== Aim of the task ==
Extract, word for word, the part of the Happy Planet Index passage that opens with the words containing "Data on the" and closes with "repository (ESRI, n.d.).".

** START Selected passage **

In psychometrics, measurement confounding has been studied from the perspective of Differential Item Functioning (DIF). DIF can be understood as the effect of a grouping characteristic (i.e. world region) on the relationship between the level of attribute and the response pattern in the items that constitute an index (Crane, Gibbons, Jolley, & van Belle, 2006). The presence of relevant DIF is an evidence of no collapsibility and no exchangeability as it indicates that the performance of a measure in the population is not invariant among subpopulations (Chapman, Fiscella, Duberstein, Kawachi, & Muennig, 2014). Relevant DIF may produce subpopulation specific metric (dis)advantages, introducing bias in the comparison of subpopulation measures. These subpopulation metric (dis)advantages can be considered themselves unfair and are informative of the consequential validity of a measure and its generalizability. Still, measures must be unbiased between world regions (i.e. relevant DIF-free) to obtain valid estimations of country happiness and to avoid wrong conclusions about the magnitude of global inequalities.

Reporting evidence of the consequential validity of country happiness measures may contribute to a better understanding of its usability as an alternative to classical economic indexes in global welfare and global inequality analyses. Thus, the objective of this study was to evaluate the consequential validity of the Happy Planet Index, 2012 (HPI), a country happiness index available for 151 countries (The New Economics Foundation, n. d.-a)., as an indicator of global inequalities. For that purpose, inter-regional metric (dis)advantages were estimated by Differential Item Functioning and its impact on findings and conclusions was analyzed.

2. Methods

A transcultural Rasch-based consequential validity analysis of the Happy Planet Index was performed following an adaptation of Wolfe and Smith (2007) guidelines for measure validation studies.

2.1. Data source

Data on the Happy Planet Index was obtained from the project webpage (Foundation, n.d.). The dataset includes data from 151 countries across the world. The Thematic World Map was obtained from the Environmental Systems Research Institute ESRI community repository (ESRI, n.d.).

2.2. Instrument

2.2.1. Happy Planet Index

The HPI is a composite index developed by the New Economics Foundation which is supposed to measure country efficiency, or "how many long and happy lives each (country) produces per unit of environmental output". The Index uses global data on Life expectancy, Experienced well-being and Ecological footprint and was calculated for the year 2012 (Foundation, 2012). According to the 2012 report the variables used for calculation are operationalized as follows:

Life expectancy: 2011 data taken from United Nations Development Programme - Human Development Report (Programme, 2011).

Experienced well-being: Arithmetic mean of individual responses to the Ladder of Life question in the Gallup World Poll(Gallup, n.d.). Latest data for each country as of February 2012.

Ecological footprint: 2008 data taken from Global Footprint Network for 142 countries (G. F. Network, n.d.). An original estimate was made for the nine remaining countries (Foundation, n.d.).

** END Selected passage **
** START Stored rows **

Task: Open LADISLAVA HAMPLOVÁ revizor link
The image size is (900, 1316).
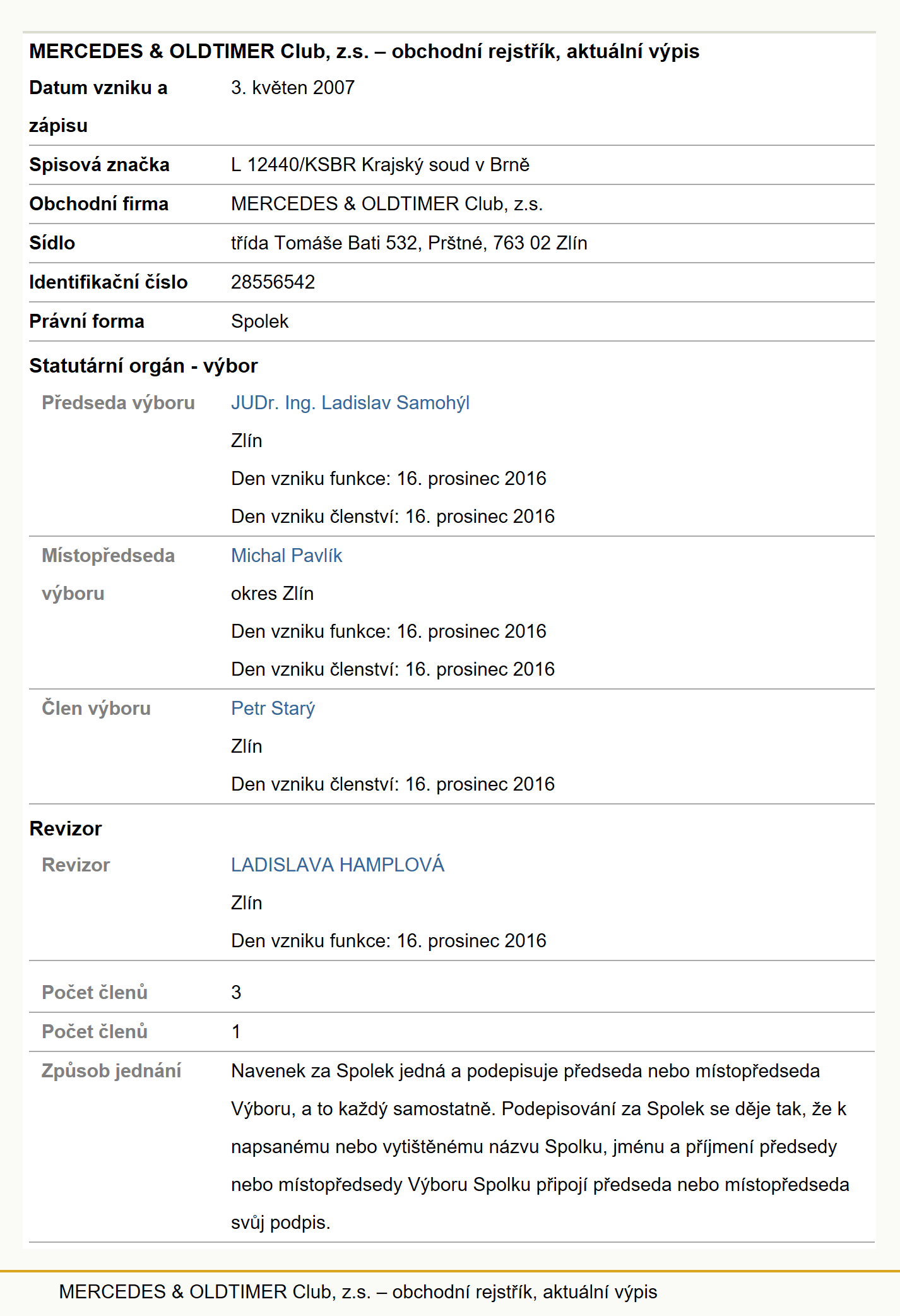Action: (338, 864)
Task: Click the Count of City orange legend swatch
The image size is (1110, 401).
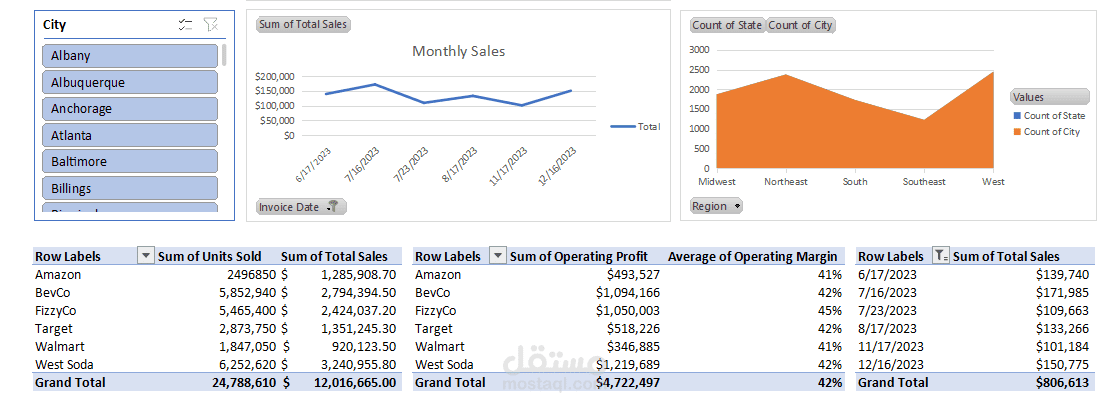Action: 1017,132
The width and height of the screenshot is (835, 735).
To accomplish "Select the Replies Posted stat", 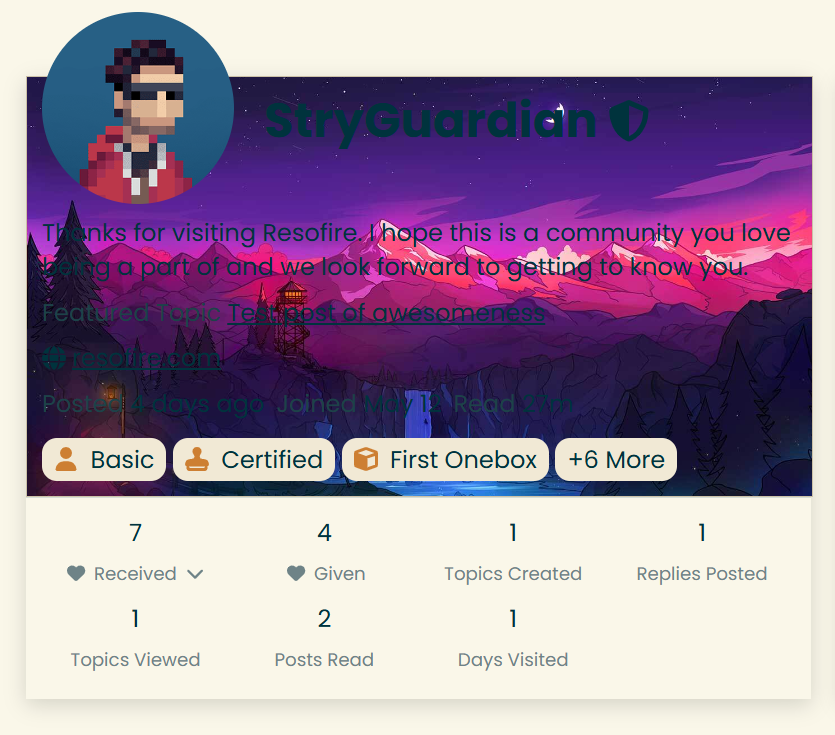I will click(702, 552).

** END Stored rows **
** START Stored rows **

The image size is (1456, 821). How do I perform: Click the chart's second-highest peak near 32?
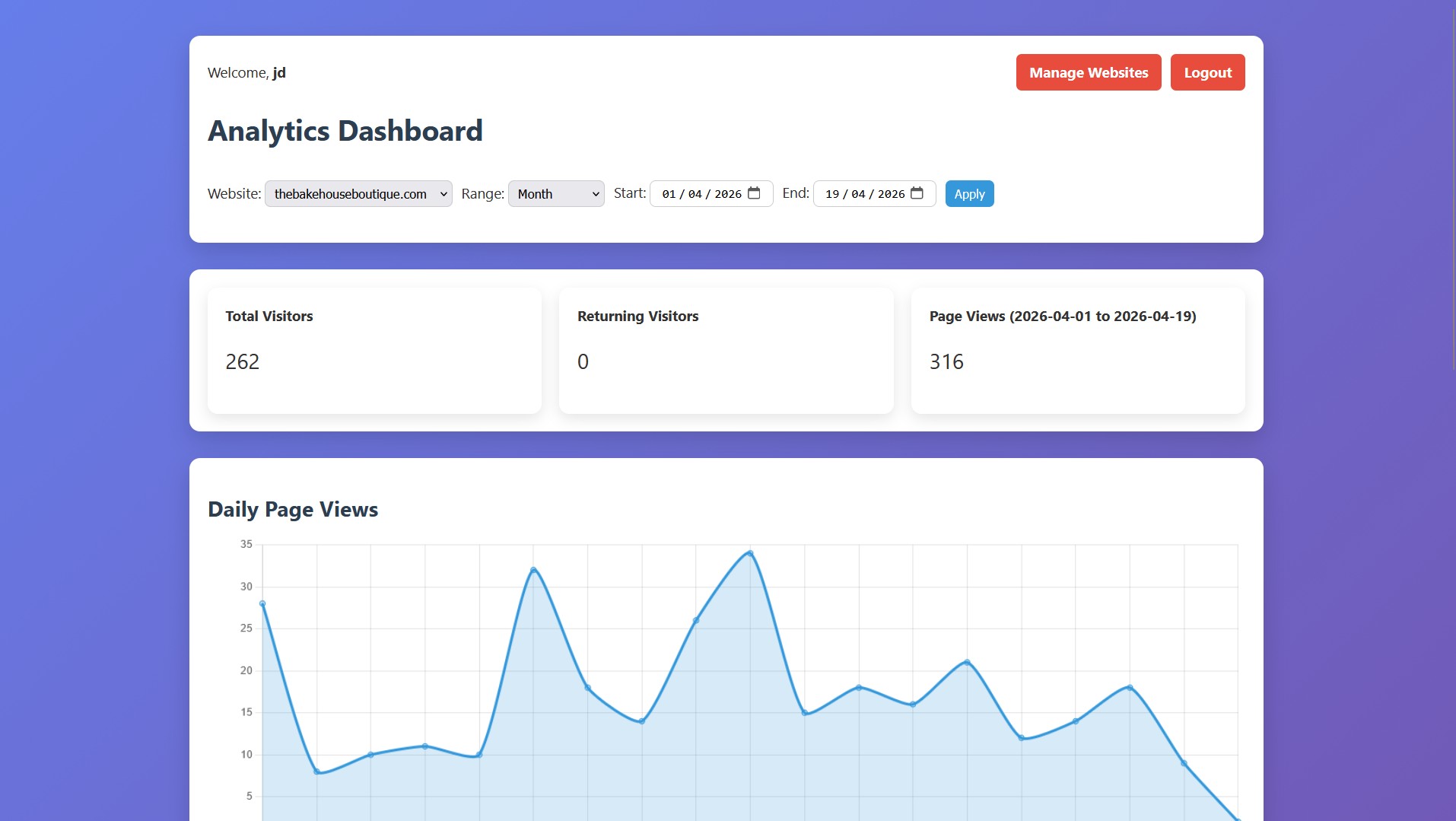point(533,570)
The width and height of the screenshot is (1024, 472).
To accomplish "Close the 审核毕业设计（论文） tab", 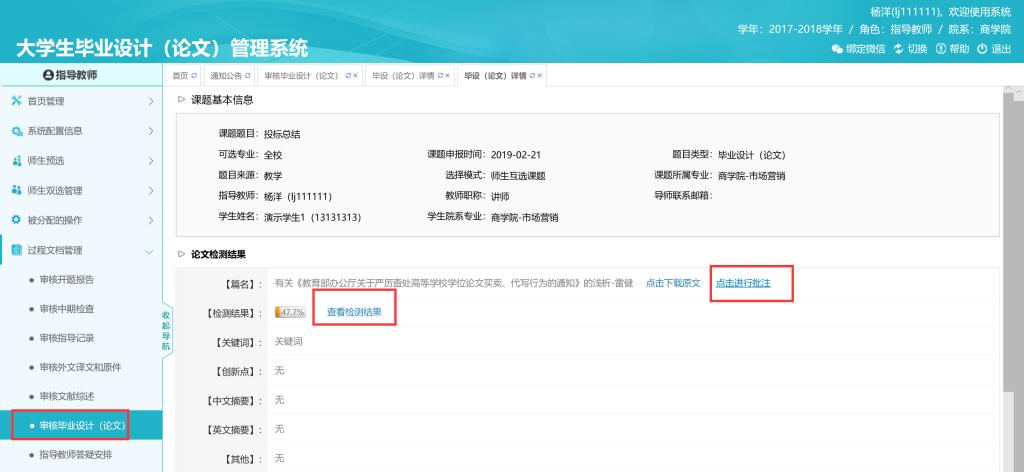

** END Stored rows **

== Solved problem ==
Data on the Happy Planet Index was obtained from the project webpage (Foundation, n.d.). The dataset includes data from 151 countries across the world. The Thematic World Map was obtained from the Environmental Systems Research Institute ESRI community repository (ESRI, n.d.).